A few months ago I was struggling with my PS3's media serving abilities which are less than stunning. The PS3 is very finicky about what codecs it will and won't stream and a lot of my media was on the 'fuck you' list apparently. After struggling valiantly trying to figure out how TwonkyMedia's transcoding features were supposed to work, I finally gave up and started looking for a new solution, which I found in the aptly named PS3 Media Server. However, the Mini just didn't have the power to do the transcoding I wanted it to do so I decided to repurpose Kat's old laptop (really not that old, just not good enough video for the latest Warcraft expansion) into a new server running Ubuntu and all the media serving software. Partially because Samba management is easier on linux than on the Mac, and partially because serving media off a local disk is better than sending it over the wire twice, I decided to move all the file serving over to the new machine as well.

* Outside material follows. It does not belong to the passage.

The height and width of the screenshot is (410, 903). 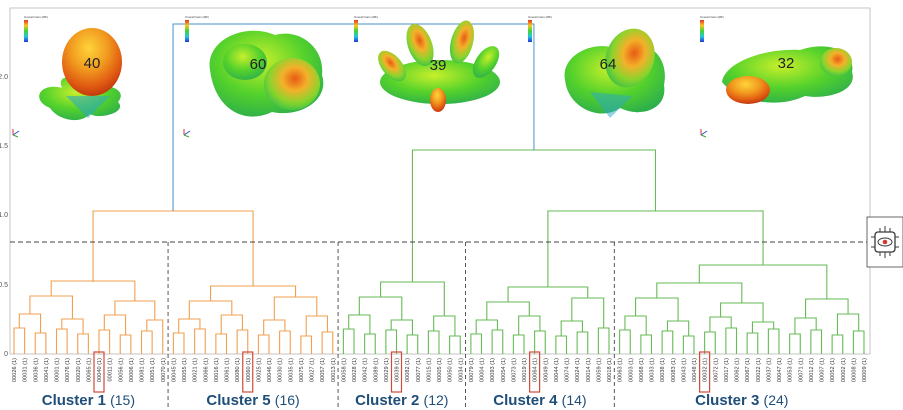 What do you see at coordinates (92, 64) in the screenshot?
I see `pattern-label: 40` at bounding box center [92, 64].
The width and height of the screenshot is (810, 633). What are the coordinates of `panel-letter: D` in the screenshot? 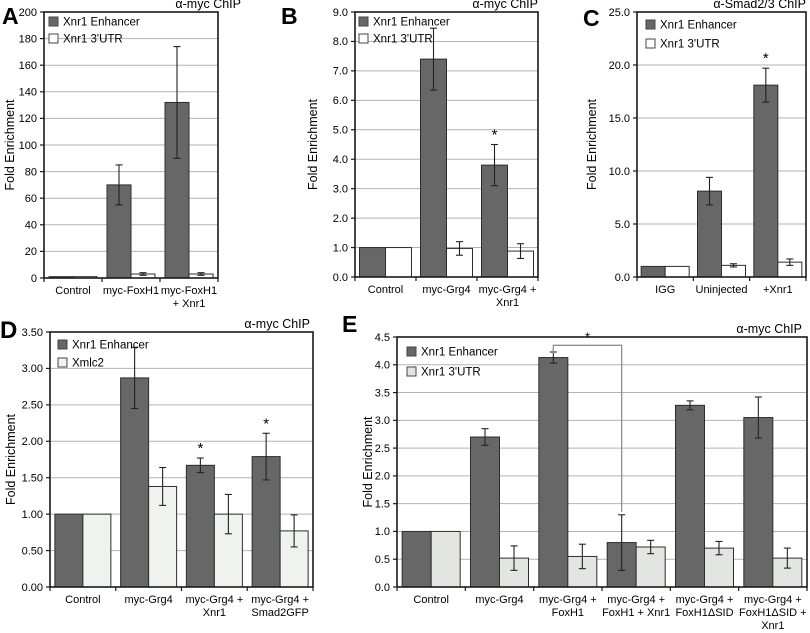 It's located at (8, 330).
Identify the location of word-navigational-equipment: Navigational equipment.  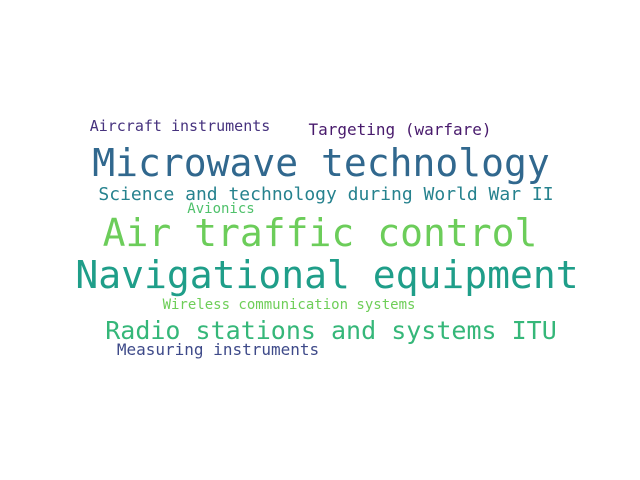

At this point, only the email functionality remained on the Mini. Well yesterday I finally moved that over as well. It turns out I was fairly behind the times on my Dovecot and Postfix versions, so I had to make some config changes on each, but on the plus side my Dovecot server now requires a secure connection for email, and also supports full text search (though only on a per-folder basis).

Wednesday, September 9, 2009

AI and Desire

I recently saw an article about the idea that motivation is key to an effective AI. Not to be snarky, but this occured to me when I was in my teens, a couple decades ago. You can have all the heuristic abilities and fuzzy logic you can build, but until you can figure out how to program desire, your AI will probably be the worlds greatest navel starer.

The line of thought has always made me wonder about the nature of desire in humans. Disregarding intellectual and emotional goals for the moment, consider pain and pleasure. Purely chemical in nature, how do these things work the way they do? Chemically and biologically we can say what pain is all the way from receptors in the limbs to nerve signals up the spinal cord, but in the end why should the impulses they trigger in the brain be interpreted as unpleasant while others might be pleasant. The pragmatic answer is of course 'Because of millions of years of evolutionary pressure'. But, not having millions of years to dick about with neural nets, the question is then, how do we replicate the end result in a machine intelligence?